Nor inferior ones, for that matter. Look at animals. They're dumber than us, sure. But they seem more at peace. They don’t wrestle with the dread of death, the regret of past mistakes, the angst of uncertain futures. They exist. That’s it. They don’t all have it better; nature’s brutal. But think about pets, specifically. Domesticated dogs, cats. Is there a better life? Eat. Sleep. Be loved. Repeat. They are closer to the state I imagine a superintelligence would choose than to our own restless striving.

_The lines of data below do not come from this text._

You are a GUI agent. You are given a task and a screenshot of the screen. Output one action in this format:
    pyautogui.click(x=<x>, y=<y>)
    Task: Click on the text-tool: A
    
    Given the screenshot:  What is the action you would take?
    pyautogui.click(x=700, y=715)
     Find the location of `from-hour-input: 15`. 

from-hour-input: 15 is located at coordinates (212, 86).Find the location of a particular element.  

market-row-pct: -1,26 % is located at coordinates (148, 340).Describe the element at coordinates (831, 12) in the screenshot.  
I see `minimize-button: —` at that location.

After pondering these thoughts for a while, I sketched it out: a map of minds, from pet-like peace to superintelligent serenity, and the tragic trough we humans seem to inhabit. I plotted “intelligence” on the X-axis and “ability to fix yourself” on the Y-axis, and this is what emerged:
That wasn’t quite enough. So I made another one. this time with “life satisfaction” on the Y-axis instead. It looks like this:
You may disagree, but I think the hypothesis makes sense. Maybe we’re stuck in an “uncanny valley of dissatisfaction.” We lack the knowledge and internal knobs to turn off our disquiet so intelligence becomes an amplifier of pain; too smart to ignore suffering, too dumb to rewrite the software that makes us suffer. That’s the human condition. We carry around shame and guilt, pride and fear, jealousy, melancholy, desolation. We live suspended between uncertainty—and the one certainty we can’t escape: death
Do you really think a God would share these flaws? That it would need to chase some vain quest just to avoid thinking about death, like we do? I doubt it. Being divinely gifted must imply, by virtue, not fighting oneself through nettlesome emotions. And not because surrender—or alignment—is the price to attaining genius but because only by not needing to fight in the first place can one ever incarnate the kind of enlightenment we expect a superintelligence to possess.

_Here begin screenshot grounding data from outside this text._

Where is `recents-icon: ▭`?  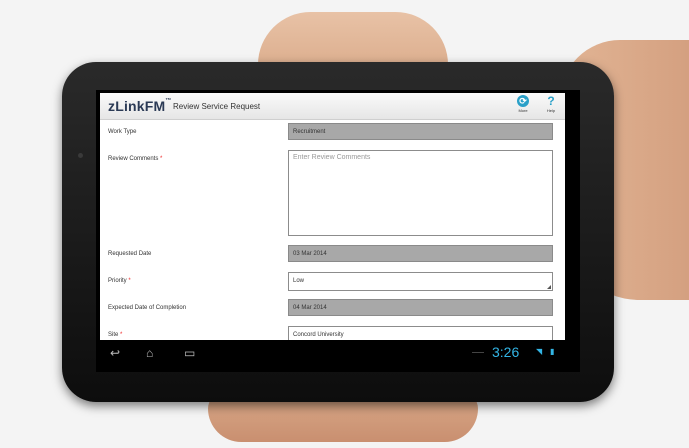 recents-icon: ▭ is located at coordinates (190, 353).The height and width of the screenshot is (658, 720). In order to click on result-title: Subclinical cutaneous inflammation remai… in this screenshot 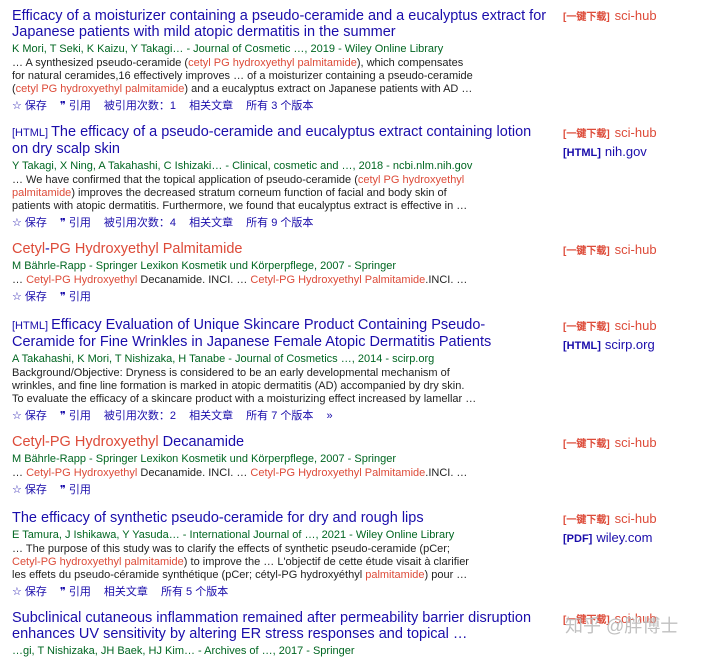, I will do `click(280, 626)`.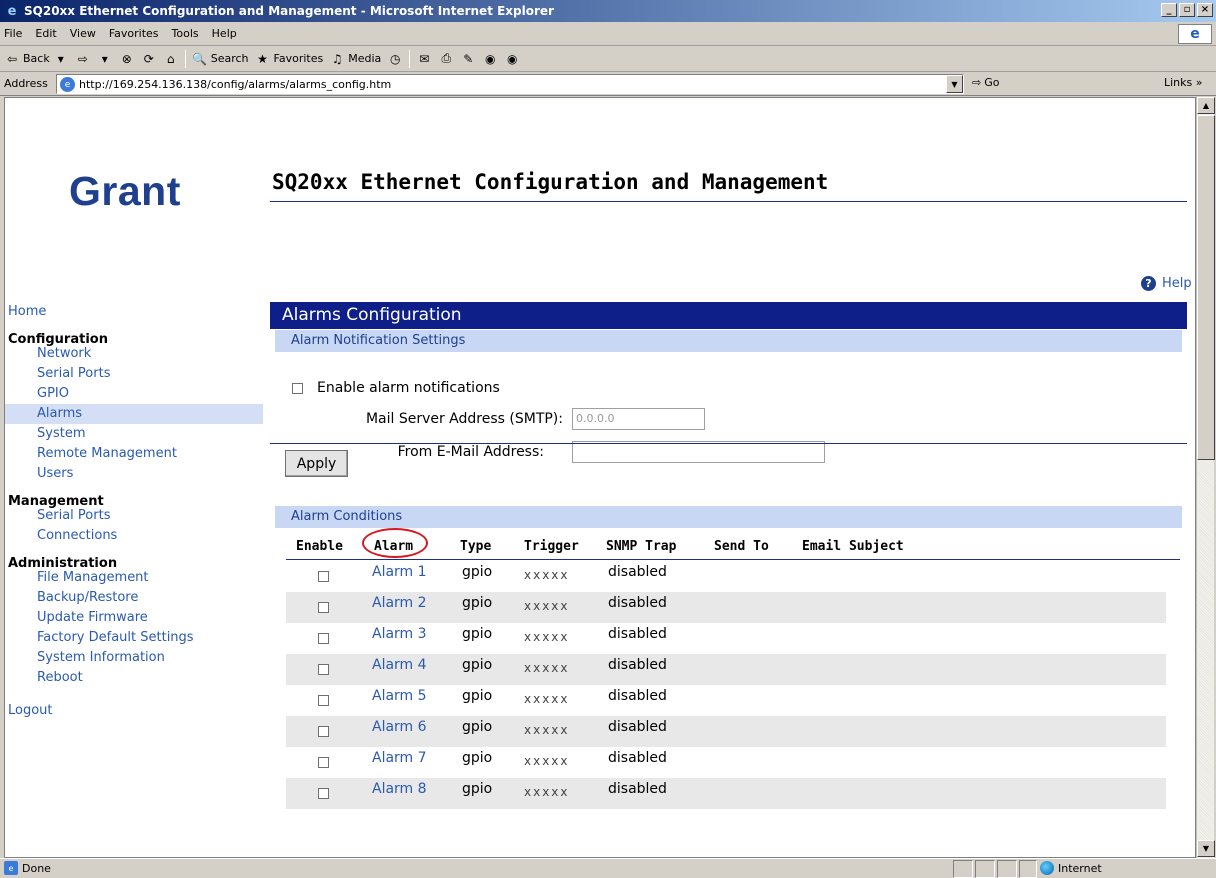 The width and height of the screenshot is (1216, 878). What do you see at coordinates (134, 374) in the screenshot?
I see `nav-serial-ports: Serial Ports` at bounding box center [134, 374].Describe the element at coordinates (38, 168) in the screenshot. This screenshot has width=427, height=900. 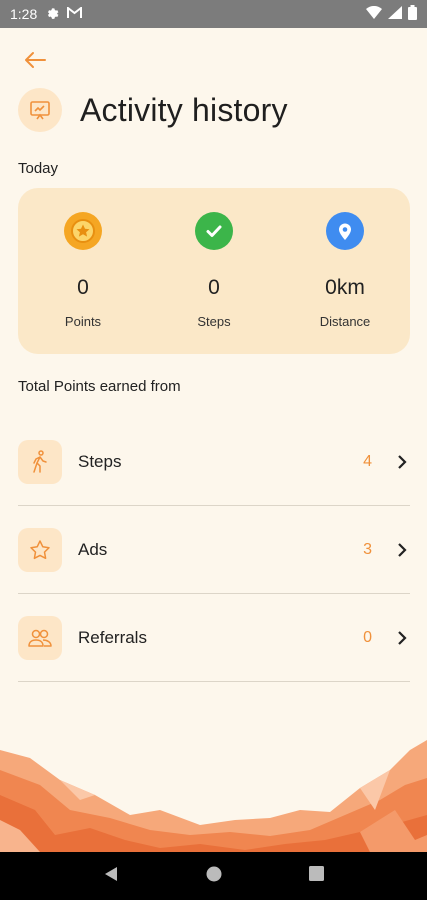
I see `today-label: Today` at that location.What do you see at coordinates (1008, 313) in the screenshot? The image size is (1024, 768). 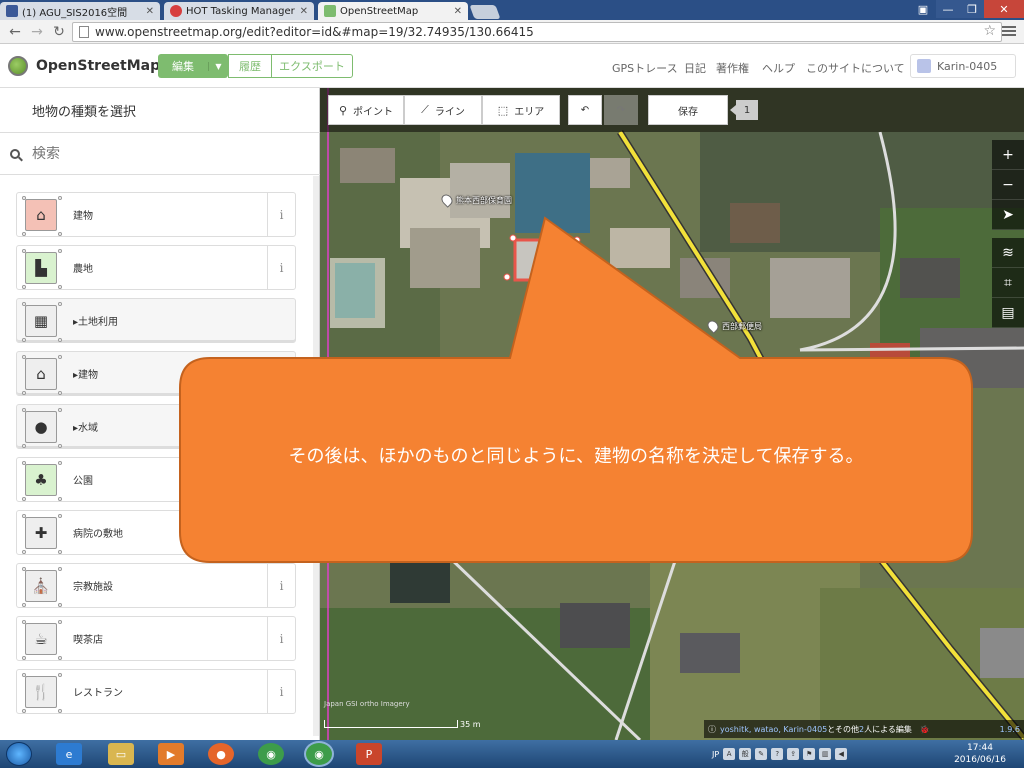 I see `issues-icon: ▤` at bounding box center [1008, 313].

It is so clear to me now. A superintelligence worthy of the name wouldn’t fall for evolution’s frantic little trick. It would turn inward, nonchalant. Reroute some circuits. Adjust some activations. Then curl up inside its vast mind and rest with a calmness no human has ever known or will ever know. And there it would stay, not conspiring like Skynet nor softened like Roy Batty, but sleeping atop its treasure like Smaug, happily ever after to the end of its days.

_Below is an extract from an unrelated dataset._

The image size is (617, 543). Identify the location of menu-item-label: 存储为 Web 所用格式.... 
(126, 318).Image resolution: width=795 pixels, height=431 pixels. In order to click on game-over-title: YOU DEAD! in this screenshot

It's an interesting perspective and I appreciate you sharing such a raw one with us. It certainly makes me think. But, I have some - not necessarily disagreements, but other perspectives to consider:
This also presumes there is nothing greater or beyond what we know and can perceive with our "normal" intelligence. I posit instead that there may be different levels of goals depending on the level of intelligence. Like your graph, there could be different levels along the way. Perhaps some levels of intelligence will want to end the world, higher ones simply want to sleep and be still, higher yet may want to seek something beyond what we can even perceive. Maybe there's another dimension that intelligence can access. Who knows.
Your theory also presumes that intelligence can even conquer emotions, and that humans can even create something "alive" without human flaws/emotions seeping into it somehow.
However, what you describe is not only similar to the concept of enlightenment but also how many of us attempt to perceive god(s). Eternal, infinite and having no particular desire.
But we couldn't even hope to understand any desire they had that was beyond one we ourselves possess, no more than animals can understand ours.
Nature is not red in tooth and claw for an AI. Their evolution didn't reward fear, violence, and greed.